Services & Background Work Flashcards

ANDROID › Components

Difference between a started service and a bound service?
A started service is launched with startService/startForegroundService, runs independently until it calls stopSelf or is stopped via stopService. A bound service is created with bindService, returns an IBinder via onBind, and lives only while clients stay bound, dying once the last client unbinds.
What thread does a Service run on, and why does it matter?
By default a Service runs on the host process's main (UI) thread; it does not create its own thread. Blocking or long work there causes ANRs, so you must offload to a coroutine or background thread.
What do START_STICKY, START_NOT_STICKY, and START_REDELIVER_INTENT mean?
They are onStartCommand return values controlling restart after the system kills the service: START_STICKY recreates it with a null intent, START_NOT_STICKY does not recreate unless intents are pending, and START_REDELIVER_INTENT recreates and redelivers the last intent.
What makes a foreground service a foreground service, and what does it require?
It is a user-noticeable, long-running task that must show an ongoing notification. You start it via startForegroundService and call startForeground(id, notification) within ~5 seconds, declare a foregroundServiceType in the manifest, and hold FOREGROUND_SERVICE plus a type-specific permission.
What changed for foreground services across Android 12, 13, and 14?
Android 12 (API 31) restricts starting foreground services from the background; Android 13 (API 33) requires POST_NOTIFICATIONS and lets users dismiss the notification; Android 14 (API 34) requires every foreground service to declare a specific foregroundServiceType and meet that type's runtime preconditions.
What is WorkManager and what kind of work is it for?
WorkManager is the Jetpack library for deferrable, guaranteed background work that must survive app exit and device reboot, such as syncing or uploading logs. It persists work in a database and runs it under constraints, but is not for exact-time alarms or work that can die with the process.

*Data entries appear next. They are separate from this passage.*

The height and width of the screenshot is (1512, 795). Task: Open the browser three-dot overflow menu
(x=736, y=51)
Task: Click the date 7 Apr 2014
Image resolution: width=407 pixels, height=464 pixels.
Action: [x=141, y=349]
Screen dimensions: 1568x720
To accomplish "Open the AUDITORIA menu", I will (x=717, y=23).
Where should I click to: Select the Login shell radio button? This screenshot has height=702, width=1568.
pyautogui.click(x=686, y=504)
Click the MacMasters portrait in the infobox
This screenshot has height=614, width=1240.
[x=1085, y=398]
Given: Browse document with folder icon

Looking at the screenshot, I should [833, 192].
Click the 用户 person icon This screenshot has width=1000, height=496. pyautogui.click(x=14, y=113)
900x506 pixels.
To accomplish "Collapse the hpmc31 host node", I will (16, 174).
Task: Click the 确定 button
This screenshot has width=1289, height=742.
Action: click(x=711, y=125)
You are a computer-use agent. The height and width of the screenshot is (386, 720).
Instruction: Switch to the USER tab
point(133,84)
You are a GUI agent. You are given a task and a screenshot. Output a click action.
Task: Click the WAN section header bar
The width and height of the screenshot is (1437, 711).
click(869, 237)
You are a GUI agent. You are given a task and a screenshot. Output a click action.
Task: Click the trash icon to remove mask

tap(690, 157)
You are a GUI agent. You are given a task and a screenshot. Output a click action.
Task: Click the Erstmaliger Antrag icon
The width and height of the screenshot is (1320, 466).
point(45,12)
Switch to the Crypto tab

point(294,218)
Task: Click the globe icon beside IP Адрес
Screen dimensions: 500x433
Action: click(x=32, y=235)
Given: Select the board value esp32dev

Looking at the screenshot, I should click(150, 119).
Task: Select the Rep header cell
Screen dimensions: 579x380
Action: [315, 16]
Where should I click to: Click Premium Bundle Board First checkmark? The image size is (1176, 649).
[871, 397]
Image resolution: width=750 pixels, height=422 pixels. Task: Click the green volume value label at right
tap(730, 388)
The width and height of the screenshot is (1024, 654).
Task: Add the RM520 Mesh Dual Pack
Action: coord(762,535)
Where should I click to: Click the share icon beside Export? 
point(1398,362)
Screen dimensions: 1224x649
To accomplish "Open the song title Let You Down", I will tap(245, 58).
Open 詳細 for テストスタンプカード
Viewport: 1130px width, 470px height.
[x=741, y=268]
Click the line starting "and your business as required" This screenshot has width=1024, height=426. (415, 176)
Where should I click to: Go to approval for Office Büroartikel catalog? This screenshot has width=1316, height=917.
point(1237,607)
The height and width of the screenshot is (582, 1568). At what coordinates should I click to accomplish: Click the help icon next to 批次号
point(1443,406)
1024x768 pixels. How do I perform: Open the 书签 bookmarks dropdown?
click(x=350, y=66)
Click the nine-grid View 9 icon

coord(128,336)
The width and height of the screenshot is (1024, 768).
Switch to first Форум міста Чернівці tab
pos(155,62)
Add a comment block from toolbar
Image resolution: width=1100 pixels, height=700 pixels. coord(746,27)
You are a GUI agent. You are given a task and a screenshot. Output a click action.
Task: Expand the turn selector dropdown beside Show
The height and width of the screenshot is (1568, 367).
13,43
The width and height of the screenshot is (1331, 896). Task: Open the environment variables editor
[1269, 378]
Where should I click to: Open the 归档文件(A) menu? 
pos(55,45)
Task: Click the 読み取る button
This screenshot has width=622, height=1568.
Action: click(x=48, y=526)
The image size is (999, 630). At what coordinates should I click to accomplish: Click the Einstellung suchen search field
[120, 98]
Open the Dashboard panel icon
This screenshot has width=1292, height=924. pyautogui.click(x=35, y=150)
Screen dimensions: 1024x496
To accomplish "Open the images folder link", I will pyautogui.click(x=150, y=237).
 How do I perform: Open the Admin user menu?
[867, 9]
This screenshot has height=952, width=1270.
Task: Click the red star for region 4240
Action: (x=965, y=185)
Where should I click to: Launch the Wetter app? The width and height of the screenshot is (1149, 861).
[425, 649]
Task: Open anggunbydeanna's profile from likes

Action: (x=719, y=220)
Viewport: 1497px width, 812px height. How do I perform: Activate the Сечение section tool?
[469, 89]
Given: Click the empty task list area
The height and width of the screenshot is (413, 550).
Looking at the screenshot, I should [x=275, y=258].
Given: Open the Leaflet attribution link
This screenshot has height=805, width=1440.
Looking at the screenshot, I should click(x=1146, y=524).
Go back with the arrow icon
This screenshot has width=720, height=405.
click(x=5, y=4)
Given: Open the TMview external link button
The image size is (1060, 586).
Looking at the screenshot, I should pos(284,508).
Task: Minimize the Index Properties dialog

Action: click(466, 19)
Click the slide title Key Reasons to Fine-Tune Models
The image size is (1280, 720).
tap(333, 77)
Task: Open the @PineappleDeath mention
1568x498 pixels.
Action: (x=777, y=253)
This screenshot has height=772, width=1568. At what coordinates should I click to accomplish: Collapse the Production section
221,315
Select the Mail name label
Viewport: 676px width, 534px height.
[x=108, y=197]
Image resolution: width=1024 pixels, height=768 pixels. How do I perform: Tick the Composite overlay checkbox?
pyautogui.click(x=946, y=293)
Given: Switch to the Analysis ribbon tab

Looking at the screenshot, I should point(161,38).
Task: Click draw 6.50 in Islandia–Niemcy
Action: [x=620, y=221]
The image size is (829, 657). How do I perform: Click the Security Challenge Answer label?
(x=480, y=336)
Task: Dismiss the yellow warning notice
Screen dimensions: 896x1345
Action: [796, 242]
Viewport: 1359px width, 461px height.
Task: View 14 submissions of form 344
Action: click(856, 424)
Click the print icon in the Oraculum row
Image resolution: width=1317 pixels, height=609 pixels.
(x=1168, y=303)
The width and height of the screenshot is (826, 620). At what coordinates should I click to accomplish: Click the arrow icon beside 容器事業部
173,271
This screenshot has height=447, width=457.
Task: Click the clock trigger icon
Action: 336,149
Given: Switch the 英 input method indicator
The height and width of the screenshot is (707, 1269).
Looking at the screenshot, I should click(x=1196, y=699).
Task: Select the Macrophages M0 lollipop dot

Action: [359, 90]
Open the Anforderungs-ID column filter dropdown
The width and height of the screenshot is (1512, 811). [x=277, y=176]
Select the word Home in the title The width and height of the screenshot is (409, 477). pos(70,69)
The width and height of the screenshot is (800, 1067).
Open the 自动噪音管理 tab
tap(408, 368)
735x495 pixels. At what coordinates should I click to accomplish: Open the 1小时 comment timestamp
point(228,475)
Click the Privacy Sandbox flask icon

What scheduler does WorkManager use under the hood?
It picks the best available API for the OS version: JobScheduler on API 23+, and on older versions a combination of AlarmManager and a BroadcastReceiver. You code against one API and it abstracts the backend.
When should you use AlarmManager instead of WorkManager?
Only when you need code to run at a precise wall-clock time, such as alarms or calendar reminders, using setExactAndAllowWhileIdle. For deferrable or recurring background work, WorkManager is preferred because it is battery-aware and persistent.
What is the minimum interval for a PeriodicWorkRequest, and how do constraints help?
The minimum repeat interval is 15 minutes. Constraints (e.g. unmetered network, charging, battery-not-low, device idle) let WorkManager defer execution until conditions are met, saving battery and data while still guaranteeing the work eventually runs.